Over 900 Jewish educators representing the entire spectrum of Jewish Day School education have gathered outside of Washington D.C. for this year’s annual conference. Here’s a partial list of takeaways… It would be great for others to add to this list!

1. Food. There’s either too much or too little; there’s hardly ever the perfect amount.

2. At every Conference there’s 1) The “C”onference and 2) the “c”onference. Most of us attend both (or all three).

3. When we’re all wearing the same lanyard no one is a stranger. Having said that, most of us still haven’t found a way to have our name tags facing the right direction for more than a few minutes at a time. Someone should really invent a lanyard that is able to effectively and consistently fulfill its core mission.

4. Impromptu song sessions in the elevator are a lot of fun.

5. Pause and reflect before checking into a room located immediately next to the elevator just because you want to dump your luggage. Turns out the conversation from the elevator to the room is the most animated one of all, tinged with the awareness of imminent conclusion. Thank you everyone for sharing!

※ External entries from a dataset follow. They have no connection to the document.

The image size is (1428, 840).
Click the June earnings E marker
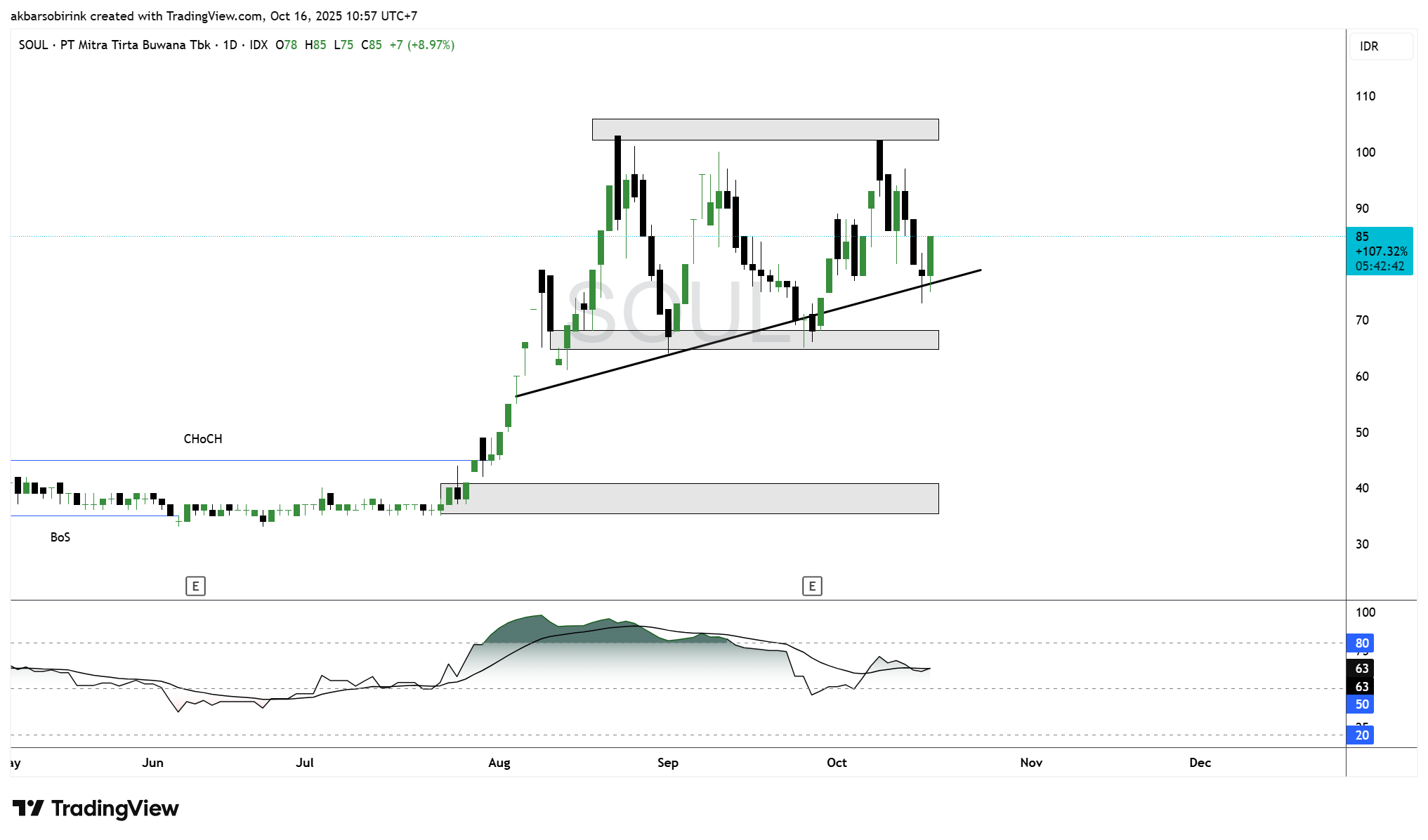[195, 586]
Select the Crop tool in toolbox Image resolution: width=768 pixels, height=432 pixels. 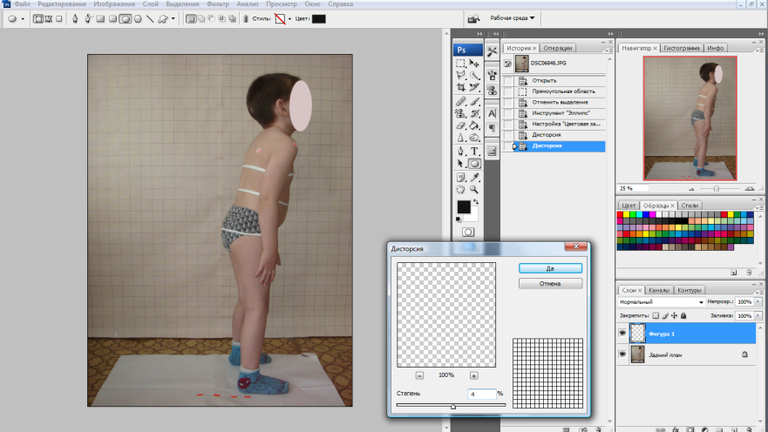coord(461,88)
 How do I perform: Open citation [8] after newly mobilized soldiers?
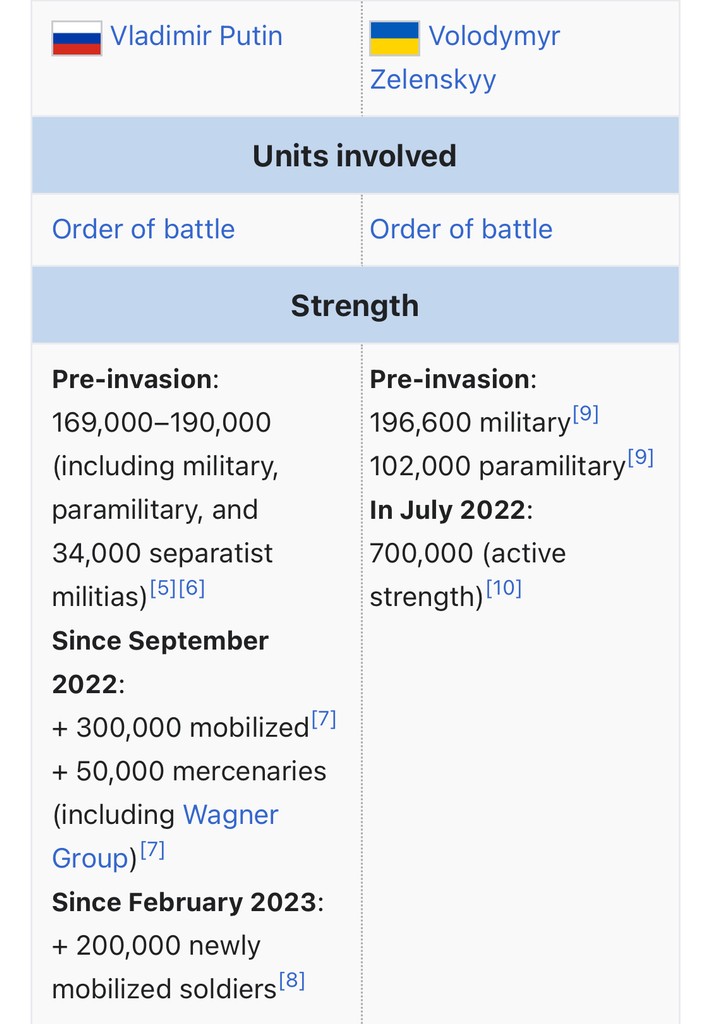coord(292,980)
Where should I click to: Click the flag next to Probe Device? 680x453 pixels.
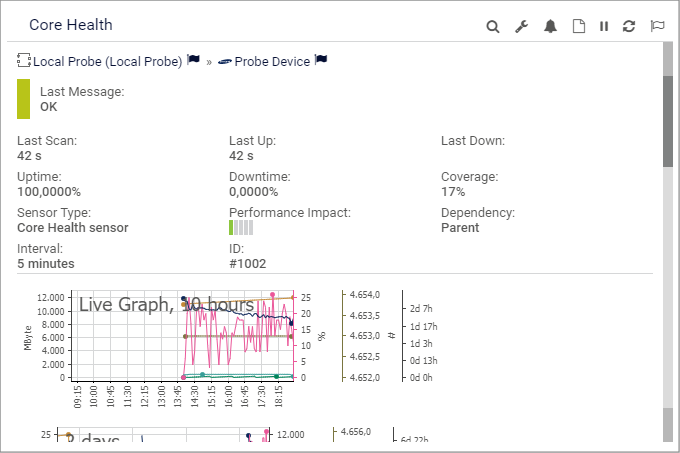click(x=321, y=61)
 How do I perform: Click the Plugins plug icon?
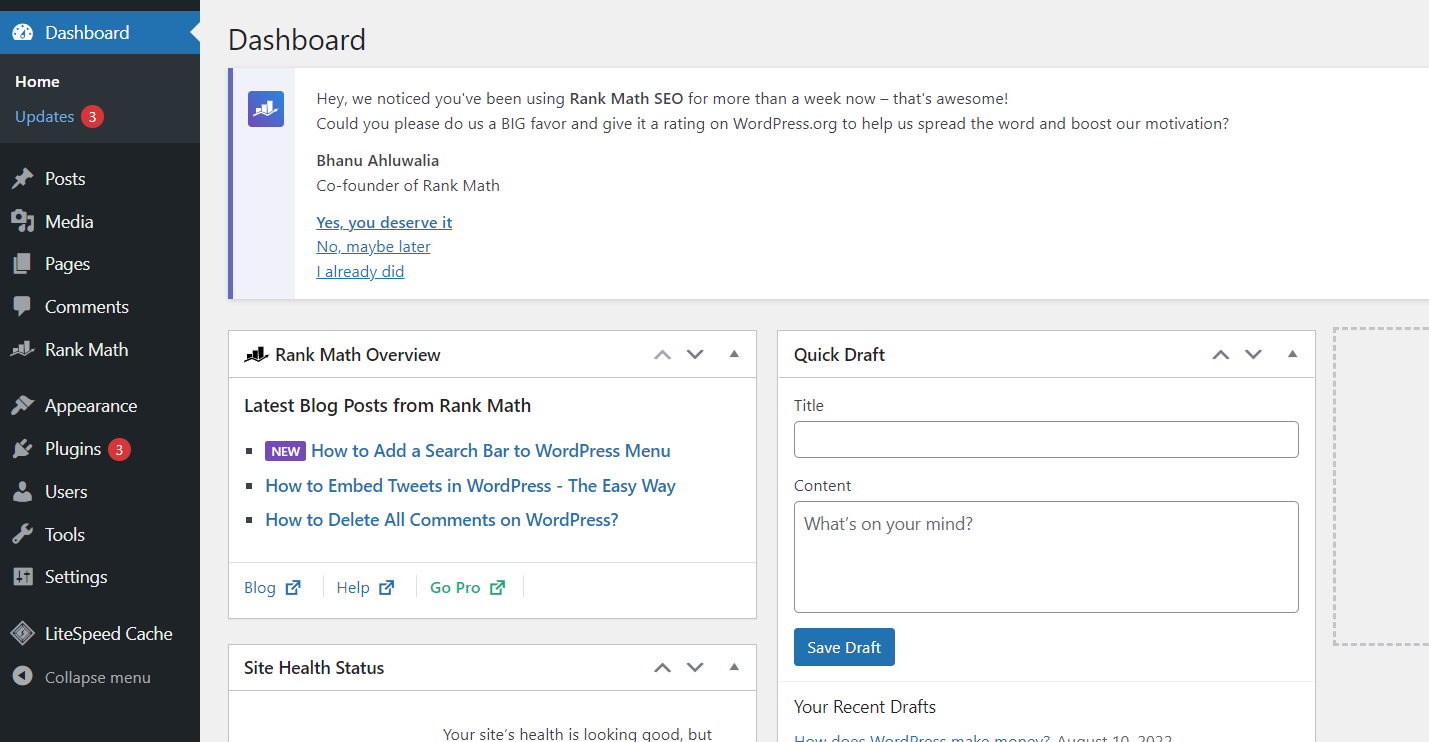(23, 448)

6. The main thing we take with us isn’t an idea, technique, or trick, but the conversations we have and the relationships we nurture and form.

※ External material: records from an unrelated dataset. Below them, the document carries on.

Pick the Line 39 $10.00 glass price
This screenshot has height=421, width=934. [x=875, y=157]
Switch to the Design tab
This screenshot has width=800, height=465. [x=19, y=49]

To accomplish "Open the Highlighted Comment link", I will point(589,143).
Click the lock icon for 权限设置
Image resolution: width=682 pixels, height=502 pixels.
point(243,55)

7. It’s exceedingly difficult to capture the imagination of several hundred people in a ballroom. Bless those who try and succeed!

8. If you want sushi during the nosh hour it is good to be at the front of the line. Otherwise you’ll have to settle for a dollop of wasabi and pickled ginger amidst the battle zone of tattered maki and fallen rice.

9. There’s something powerful and purposeful that drives each of us. It’s exciting to connect with our own purpose and with others.

10. Frequent hand washing does a successful conference make.

11. Our work in Jewish day schools is enhanced by outside perspectives and expertise.

12. Access to windows and daylight is definitely a quality of life issue.

13. We never know how we might impact or influence someone, often in the most mundane of situations.

14. Time is like food. There’s either too much or too little; there’s hardly ever the perfect amount.